An I Ching Meditation:
* The 31st hexagram is called “attraction,” but it is also called “influence,” or “wooing,” or “conjoining,” or “influencing to action,” or “seeking union,” or “persuasion,” or even “courting response.”
* The image shows a lake atop a mountain. The image is, therefore, one of joyful openness amidst unshakable firmness.
* The teaching of the hexagram has to do with the kind of action or initiative we take with others that will lead to union or harmony versus those we take that will lead to fragmentation.
* The hexagram shows a man placing himself below a woman in a courtship dynamic, showing his intention, not hiding his desire, but holding it with simple and non-advancing or aggressive affection.
* The hexagram teaches us that we cannot convince someone, cannot lead someone, cannot win someone, to us or our point of view or desires if the initiative doesn’t coincide with the right timing, simple affection, cheerfulness, and non-aggression.
* We cannot manipulate, guilt, shame, or argue someone to our side and expect the fruit of that accomplishment to not turn sour and bitter over time.
* We should also recognize that reason cannot be used to talk someone out of a position that they didn’t use reason to get into in the first place.
* Reason isn’t the measure of everything, but “everything and anything,” cannot be the measure of reason.
* Rather than thinking of the male subordinating himself to the female in this hexagram, we can think of male and female in terms of two energy dynamics that exist within all of us, regardless of sex or gender. There is one that seeks enjoyment, and there is one that provides enjoyment. The perfect union of the two occurs when the two are able to switch sides, gracefully, and to also learn as the dance continues that both the giving and the receiving are equally pleasurable. We learn to be held together in the love that is equally powerful whether we’re giving it or receiving it. Hexagram 31 teaches us the need to put ourselves into the role of service or to become the one giving the pleasure to the object of our desire, rather than to aggressively pursue pleasure FROM the object of our desire. If we want a lasting union, then we have to learn to serve that which we desire, with cheerful, nonaggressive, affection. In time, the I Ching teaches us, this will lead to the object of our desire serving us, as well.

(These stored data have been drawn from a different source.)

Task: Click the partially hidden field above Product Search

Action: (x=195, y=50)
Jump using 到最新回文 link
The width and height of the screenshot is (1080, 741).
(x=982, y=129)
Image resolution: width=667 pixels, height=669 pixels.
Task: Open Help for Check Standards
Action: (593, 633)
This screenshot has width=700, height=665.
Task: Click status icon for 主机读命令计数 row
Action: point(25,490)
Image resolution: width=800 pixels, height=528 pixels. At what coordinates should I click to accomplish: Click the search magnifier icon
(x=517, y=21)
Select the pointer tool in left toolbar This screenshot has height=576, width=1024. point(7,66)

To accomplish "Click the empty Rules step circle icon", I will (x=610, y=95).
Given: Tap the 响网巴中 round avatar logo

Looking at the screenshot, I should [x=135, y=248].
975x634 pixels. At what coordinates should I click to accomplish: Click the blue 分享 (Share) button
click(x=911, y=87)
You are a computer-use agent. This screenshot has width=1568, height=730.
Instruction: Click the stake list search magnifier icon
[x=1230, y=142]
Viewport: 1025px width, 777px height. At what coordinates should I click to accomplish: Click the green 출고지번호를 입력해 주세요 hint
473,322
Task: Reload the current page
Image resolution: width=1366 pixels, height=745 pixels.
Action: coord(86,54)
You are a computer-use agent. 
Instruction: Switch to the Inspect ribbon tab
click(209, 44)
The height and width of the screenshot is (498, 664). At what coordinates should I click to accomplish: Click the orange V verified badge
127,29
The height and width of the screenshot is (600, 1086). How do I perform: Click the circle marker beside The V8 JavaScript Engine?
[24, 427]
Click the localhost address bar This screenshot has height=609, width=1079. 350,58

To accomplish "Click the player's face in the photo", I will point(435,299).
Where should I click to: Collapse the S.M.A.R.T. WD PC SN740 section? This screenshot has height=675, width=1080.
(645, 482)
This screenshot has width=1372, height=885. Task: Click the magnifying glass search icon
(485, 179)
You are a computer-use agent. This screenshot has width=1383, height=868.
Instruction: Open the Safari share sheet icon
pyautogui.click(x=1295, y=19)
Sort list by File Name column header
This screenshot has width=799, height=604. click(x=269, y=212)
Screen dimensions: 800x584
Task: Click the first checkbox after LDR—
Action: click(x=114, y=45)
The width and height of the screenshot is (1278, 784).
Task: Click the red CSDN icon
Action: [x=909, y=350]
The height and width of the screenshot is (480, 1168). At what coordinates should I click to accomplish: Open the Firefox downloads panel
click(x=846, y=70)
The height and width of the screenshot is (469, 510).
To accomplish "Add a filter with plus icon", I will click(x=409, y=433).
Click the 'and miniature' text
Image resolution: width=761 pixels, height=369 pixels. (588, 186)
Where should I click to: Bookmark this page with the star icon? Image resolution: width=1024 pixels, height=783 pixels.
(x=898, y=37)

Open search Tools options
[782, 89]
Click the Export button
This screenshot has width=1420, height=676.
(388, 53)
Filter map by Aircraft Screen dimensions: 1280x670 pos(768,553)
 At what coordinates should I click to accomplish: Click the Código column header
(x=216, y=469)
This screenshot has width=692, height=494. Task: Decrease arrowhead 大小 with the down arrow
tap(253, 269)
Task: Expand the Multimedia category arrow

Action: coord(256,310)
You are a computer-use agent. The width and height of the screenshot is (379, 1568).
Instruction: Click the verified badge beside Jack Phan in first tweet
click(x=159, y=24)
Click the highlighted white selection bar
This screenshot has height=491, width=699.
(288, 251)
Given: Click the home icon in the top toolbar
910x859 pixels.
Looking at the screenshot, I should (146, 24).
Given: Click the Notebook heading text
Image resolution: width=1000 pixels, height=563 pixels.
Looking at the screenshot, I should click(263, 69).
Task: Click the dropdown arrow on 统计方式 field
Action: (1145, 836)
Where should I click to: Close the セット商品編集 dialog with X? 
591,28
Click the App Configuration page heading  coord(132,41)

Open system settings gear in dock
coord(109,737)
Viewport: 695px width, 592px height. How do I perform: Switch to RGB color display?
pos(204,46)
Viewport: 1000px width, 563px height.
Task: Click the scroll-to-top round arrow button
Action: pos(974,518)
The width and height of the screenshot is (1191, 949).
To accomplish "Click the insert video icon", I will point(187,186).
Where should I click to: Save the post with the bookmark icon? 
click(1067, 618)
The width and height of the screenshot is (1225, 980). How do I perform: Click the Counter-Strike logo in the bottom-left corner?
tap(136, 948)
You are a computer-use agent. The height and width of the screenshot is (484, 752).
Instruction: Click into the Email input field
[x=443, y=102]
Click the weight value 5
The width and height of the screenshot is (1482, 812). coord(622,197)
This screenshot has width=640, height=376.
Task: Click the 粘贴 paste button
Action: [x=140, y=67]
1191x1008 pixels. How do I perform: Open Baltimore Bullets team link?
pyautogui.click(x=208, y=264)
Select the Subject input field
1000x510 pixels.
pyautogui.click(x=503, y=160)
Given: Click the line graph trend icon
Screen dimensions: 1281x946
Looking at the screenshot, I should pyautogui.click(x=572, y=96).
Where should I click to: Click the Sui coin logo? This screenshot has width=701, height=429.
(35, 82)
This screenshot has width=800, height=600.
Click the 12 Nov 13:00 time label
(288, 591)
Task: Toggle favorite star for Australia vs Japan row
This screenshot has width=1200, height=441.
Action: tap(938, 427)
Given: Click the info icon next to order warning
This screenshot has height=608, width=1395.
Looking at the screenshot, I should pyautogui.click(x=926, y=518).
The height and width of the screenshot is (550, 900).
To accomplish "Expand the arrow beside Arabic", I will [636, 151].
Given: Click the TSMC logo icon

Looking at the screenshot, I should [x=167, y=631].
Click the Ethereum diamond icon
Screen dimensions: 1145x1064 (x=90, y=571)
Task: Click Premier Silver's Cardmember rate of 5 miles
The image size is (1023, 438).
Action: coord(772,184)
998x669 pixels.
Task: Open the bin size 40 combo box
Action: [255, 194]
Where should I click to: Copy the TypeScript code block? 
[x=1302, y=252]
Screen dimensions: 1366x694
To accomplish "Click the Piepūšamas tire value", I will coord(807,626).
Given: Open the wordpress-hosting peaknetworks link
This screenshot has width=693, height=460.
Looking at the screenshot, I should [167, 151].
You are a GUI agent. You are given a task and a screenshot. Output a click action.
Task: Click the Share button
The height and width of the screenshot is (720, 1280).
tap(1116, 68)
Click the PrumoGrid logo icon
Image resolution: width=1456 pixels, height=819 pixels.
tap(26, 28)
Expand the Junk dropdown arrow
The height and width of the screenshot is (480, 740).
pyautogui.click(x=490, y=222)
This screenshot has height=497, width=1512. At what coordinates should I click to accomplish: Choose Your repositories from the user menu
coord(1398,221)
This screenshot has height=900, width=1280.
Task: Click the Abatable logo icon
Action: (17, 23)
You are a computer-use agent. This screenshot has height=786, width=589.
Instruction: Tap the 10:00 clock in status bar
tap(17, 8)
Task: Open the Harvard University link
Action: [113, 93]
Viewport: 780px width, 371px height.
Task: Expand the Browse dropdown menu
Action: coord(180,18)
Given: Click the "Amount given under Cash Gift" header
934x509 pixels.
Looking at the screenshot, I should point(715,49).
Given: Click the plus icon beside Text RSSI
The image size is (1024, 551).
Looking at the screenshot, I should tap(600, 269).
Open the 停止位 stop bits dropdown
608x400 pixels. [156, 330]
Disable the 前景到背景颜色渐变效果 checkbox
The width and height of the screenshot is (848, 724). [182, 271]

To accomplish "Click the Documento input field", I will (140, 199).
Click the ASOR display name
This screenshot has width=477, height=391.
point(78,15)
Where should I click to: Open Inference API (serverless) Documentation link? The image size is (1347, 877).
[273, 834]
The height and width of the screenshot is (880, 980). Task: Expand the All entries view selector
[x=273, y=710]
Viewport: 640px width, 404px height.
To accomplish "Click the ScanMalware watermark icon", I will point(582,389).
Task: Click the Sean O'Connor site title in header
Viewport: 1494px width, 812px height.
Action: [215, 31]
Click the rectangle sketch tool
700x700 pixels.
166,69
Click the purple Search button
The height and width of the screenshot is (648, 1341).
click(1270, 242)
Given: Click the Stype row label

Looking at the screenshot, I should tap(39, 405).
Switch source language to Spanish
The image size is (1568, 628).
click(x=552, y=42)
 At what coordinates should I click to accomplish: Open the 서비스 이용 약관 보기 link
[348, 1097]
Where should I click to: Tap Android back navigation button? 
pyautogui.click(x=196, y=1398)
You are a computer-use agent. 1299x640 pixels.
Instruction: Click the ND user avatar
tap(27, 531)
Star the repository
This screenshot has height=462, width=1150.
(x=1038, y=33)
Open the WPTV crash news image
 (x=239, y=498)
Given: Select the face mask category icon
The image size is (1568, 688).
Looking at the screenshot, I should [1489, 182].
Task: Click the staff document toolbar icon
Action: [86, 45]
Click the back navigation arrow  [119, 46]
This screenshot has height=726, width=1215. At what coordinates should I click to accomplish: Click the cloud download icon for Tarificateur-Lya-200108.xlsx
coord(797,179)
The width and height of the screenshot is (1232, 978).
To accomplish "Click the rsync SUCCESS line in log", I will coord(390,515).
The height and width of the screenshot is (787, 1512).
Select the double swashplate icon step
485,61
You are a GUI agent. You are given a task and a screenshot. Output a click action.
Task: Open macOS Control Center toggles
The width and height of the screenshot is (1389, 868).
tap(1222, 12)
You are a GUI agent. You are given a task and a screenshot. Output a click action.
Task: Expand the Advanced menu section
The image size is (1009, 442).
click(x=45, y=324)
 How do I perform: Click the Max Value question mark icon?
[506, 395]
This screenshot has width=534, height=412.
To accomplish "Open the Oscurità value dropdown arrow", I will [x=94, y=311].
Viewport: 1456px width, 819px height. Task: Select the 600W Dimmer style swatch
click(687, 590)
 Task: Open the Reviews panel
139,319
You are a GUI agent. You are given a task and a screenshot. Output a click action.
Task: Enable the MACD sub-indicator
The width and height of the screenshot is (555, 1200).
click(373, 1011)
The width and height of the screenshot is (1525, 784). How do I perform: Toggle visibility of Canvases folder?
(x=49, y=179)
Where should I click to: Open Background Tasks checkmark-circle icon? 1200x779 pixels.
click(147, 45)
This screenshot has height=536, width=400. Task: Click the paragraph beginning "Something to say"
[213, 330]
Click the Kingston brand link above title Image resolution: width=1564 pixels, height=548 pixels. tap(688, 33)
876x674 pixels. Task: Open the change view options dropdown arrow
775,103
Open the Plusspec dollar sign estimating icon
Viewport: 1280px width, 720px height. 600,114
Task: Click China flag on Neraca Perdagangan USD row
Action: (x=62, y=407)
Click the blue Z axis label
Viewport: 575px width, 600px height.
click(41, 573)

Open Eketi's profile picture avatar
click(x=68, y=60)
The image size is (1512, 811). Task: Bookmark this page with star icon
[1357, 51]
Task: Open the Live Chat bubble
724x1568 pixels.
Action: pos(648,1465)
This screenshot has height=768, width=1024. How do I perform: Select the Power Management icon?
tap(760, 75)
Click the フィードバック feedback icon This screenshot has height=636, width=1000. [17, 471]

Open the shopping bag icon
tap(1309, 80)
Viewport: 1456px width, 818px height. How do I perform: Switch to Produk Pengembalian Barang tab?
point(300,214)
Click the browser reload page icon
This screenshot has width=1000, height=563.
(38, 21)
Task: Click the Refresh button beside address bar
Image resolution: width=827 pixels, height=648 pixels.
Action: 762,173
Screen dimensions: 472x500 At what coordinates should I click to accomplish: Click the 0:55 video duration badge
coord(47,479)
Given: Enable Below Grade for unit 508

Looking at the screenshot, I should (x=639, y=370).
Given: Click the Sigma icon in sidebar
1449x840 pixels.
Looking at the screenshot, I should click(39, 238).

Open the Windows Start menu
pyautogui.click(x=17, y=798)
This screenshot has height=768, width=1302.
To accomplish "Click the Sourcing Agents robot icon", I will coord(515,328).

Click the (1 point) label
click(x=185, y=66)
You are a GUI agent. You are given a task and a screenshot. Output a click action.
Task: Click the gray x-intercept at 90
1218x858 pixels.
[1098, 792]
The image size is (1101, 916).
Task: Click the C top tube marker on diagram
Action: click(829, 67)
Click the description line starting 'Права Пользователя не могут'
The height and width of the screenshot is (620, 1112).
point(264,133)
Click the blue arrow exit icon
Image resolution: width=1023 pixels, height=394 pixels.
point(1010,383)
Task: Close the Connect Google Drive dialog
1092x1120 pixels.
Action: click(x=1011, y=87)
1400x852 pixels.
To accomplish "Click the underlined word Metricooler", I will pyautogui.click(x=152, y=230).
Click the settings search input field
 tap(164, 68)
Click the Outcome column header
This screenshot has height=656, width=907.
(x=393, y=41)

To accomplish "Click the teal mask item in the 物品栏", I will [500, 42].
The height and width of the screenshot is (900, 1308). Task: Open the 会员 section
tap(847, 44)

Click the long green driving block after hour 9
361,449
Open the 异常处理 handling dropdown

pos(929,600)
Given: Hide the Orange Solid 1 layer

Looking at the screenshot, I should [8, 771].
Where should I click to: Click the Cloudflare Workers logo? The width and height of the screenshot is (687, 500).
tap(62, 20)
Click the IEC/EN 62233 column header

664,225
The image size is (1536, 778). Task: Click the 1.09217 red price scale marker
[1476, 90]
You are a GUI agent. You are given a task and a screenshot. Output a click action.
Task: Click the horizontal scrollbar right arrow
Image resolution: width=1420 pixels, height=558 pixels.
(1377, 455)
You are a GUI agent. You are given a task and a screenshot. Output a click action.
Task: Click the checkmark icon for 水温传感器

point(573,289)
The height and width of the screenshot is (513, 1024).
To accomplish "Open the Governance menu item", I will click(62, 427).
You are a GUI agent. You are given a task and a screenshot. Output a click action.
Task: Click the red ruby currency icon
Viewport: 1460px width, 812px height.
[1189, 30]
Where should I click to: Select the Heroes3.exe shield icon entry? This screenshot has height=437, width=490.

* The second line shows a man whose shaking knee gives away his desire. When he recognizes that his knee is shaking, he had better not follow the urge to rush after the object of his desire. He had better calm himself, find pleasure in his desire to serve, relax, and return to cheerful affection for what he desires.
* The changed hexagram is #48, the well. The city can be changed around, but the location of the well cannot.
* Two teachings here within the context of this sequence.
* One: whatever we desire in life, whatever we court or pursue, is generally a part of the changing web of our desires. These things will change, they will come to be and pass away, but the deeper well that feeds us, that we draw from, is inexhaustible. So in some sense, having to strategize at ALL, about how to pursue or court something, is shown here in contrast to the need we have for something inexhaustible and unmoveable.
* Two: whatever we may achieve in our relationships or worldly desires, whatever fruits we may enjoy, if we are following the teachings above then we will mirror in our relationships and in our pursuits of what we desire the deeper wellspring of what gives and sustains all desire and pleasure in the first place. In other words, real courtship involves ongoing service to the objects of our desire, and this isn’t just a strategy for getting what you want, it’s a secret about what perpetually sustains all giving and receiving, endlessly. The city may change and live and die again day after day, but the well cannot be moved.
* When it comes to the Mercury opposite Neptune transit, with Venus trine to Neptune, we are looking at desire, as well as how we communicate our desire. We are looking at differing or conflicting desires, ideas, beliefs, or feelings, and how to reconcile them when they disagree.
* Desires are often lonely when we forget how to serve what we desire rather than demanding what we desire to serve us.
* Desires can cloud our thinking and our communicating with others… when we see others as the object of our desire, or the means by which we may satiate our desires, or when we feel the need to convert people to enjoy what we enjoy.
* Affection and cheerfulness and service remind us that this thing that we want is temporary and therefore the spirit in which we go about pursuing anything we desire is always more important, more lasting, more firm, more enduring, more supportive, more nourishing, and more loving, than whatever temporary desire we satiate.
* It’s not that we shouldn’t have desires or that satiation of desires is bad…it’s that we so often miss the opportunity to be in service to the object of our desire, which as it turns out is what makes anything both desirable and enjoyable in the first place.
* The object of our desire serves us when we serve it.
Prayer: Teach us to serve those things we desire, with cheerful, steadfast, devotion.